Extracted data
========================

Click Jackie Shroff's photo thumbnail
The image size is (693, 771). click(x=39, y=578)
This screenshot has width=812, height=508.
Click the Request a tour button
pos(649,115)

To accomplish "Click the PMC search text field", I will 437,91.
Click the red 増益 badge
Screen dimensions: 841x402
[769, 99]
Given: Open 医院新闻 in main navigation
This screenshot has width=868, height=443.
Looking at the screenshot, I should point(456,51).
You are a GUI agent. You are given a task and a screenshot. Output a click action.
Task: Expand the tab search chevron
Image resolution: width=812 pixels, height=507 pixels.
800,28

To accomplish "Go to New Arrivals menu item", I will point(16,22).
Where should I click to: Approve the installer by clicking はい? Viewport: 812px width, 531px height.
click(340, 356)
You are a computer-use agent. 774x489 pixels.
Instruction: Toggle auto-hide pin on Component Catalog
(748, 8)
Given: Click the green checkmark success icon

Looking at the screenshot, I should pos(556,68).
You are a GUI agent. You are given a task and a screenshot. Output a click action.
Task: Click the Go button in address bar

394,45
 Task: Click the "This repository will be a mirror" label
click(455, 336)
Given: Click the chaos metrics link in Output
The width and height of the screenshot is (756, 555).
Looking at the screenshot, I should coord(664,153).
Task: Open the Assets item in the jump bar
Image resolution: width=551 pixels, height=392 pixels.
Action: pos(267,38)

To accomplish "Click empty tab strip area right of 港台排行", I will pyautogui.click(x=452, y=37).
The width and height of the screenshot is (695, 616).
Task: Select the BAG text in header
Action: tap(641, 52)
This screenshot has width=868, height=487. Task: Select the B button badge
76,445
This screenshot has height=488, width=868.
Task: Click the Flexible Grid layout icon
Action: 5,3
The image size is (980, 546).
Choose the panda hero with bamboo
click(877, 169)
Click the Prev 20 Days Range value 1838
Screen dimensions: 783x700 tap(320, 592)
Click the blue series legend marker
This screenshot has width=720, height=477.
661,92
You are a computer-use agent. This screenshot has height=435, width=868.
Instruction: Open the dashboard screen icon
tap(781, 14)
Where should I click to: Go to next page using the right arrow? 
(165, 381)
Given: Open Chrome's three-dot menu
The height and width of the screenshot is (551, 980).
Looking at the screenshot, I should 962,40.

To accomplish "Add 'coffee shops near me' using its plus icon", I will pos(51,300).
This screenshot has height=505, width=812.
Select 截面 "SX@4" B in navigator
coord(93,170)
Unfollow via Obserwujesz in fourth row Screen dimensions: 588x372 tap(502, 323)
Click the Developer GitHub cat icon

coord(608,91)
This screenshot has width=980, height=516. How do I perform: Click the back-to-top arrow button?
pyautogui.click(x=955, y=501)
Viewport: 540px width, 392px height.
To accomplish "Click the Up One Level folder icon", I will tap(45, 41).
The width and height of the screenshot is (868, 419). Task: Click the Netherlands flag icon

========================

__Task requirements__:
Reproduce all of the data above line for line, without altering any character.

__Completed exercise__:
Click Jackie Shroff's photo thumbnail
The image size is (693, 771). click(x=39, y=578)
This screenshot has width=812, height=508.
Click the Request a tour button
pos(649,115)

To accomplish "Click the PMC search text field", I will 437,91.
Click the red 増益 badge
Screen dimensions: 841x402
[769, 99]
Given: Open 医院新闻 in main navigation
This screenshot has width=868, height=443.
Looking at the screenshot, I should point(456,51).
You are a GUI agent. You are given a task and a screenshot. Output a click action.
Task: Expand the tab search chevron
Image resolution: width=812 pixels, height=507 pixels.
800,28

To accomplish "Go to New Arrivals menu item", I will point(16,22).
Where should I click to: Approve the installer by clicking はい? Viewport: 812px width, 531px height.
click(340, 356)
You are a computer-use agent. 774x489 pixels.
Instruction: Toggle auto-hide pin on Component Catalog
(748, 8)
Given: Click the green checkmark success icon

Looking at the screenshot, I should pos(556,68).
You are a GUI agent. You are given a task and a screenshot. Output a click action.
Task: Click the Go button in address bar

394,45
 Task: Click the "This repository will be a mirror" label
click(455, 336)
Given: Click the chaos metrics link in Output
The width and height of the screenshot is (756, 555).
Looking at the screenshot, I should coord(664,153).
Task: Open the Assets item in the jump bar
Image resolution: width=551 pixels, height=392 pixels.
Action: pos(267,38)

To accomplish "Click empty tab strip area right of 港台排行", I will pyautogui.click(x=452, y=37).
The width and height of the screenshot is (695, 616).
Task: Select the BAG text in header
Action: tap(641, 52)
This screenshot has width=868, height=487. Task: Select the B button badge
76,445
This screenshot has height=488, width=868.
Task: Click the Flexible Grid layout icon
Action: 5,3
The image size is (980, 546).
Choose the panda hero with bamboo
click(877, 169)
Click the Prev 20 Days Range value 1838
Screen dimensions: 783x700 tap(320, 592)
Click the blue series legend marker
This screenshot has width=720, height=477.
661,92
You are a computer-use agent. This screenshot has height=435, width=868.
Instruction: Open the dashboard screen icon
tap(781, 14)
Where should I click to: Go to next page using the right arrow? 
(165, 381)
Given: Open Chrome's three-dot menu
The height and width of the screenshot is (551, 980).
Looking at the screenshot, I should 962,40.

To accomplish "Add 'coffee shops near me' using its plus icon", I will pos(51,300).
This screenshot has height=505, width=812.
Select 截面 "SX@4" B in navigator
coord(93,170)
Unfollow via Obserwujesz in fourth row Screen dimensions: 588x372 tap(502, 323)
Click the Developer GitHub cat icon

coord(608,91)
This screenshot has width=980, height=516. How do I perform: Click the back-to-top arrow button?
pyautogui.click(x=955, y=501)
Viewport: 540px width, 392px height.
To accomplish "Click the Up One Level folder icon", I will tap(45, 41).
The width and height of the screenshot is (868, 419). Task: Click the Netherlands flag icon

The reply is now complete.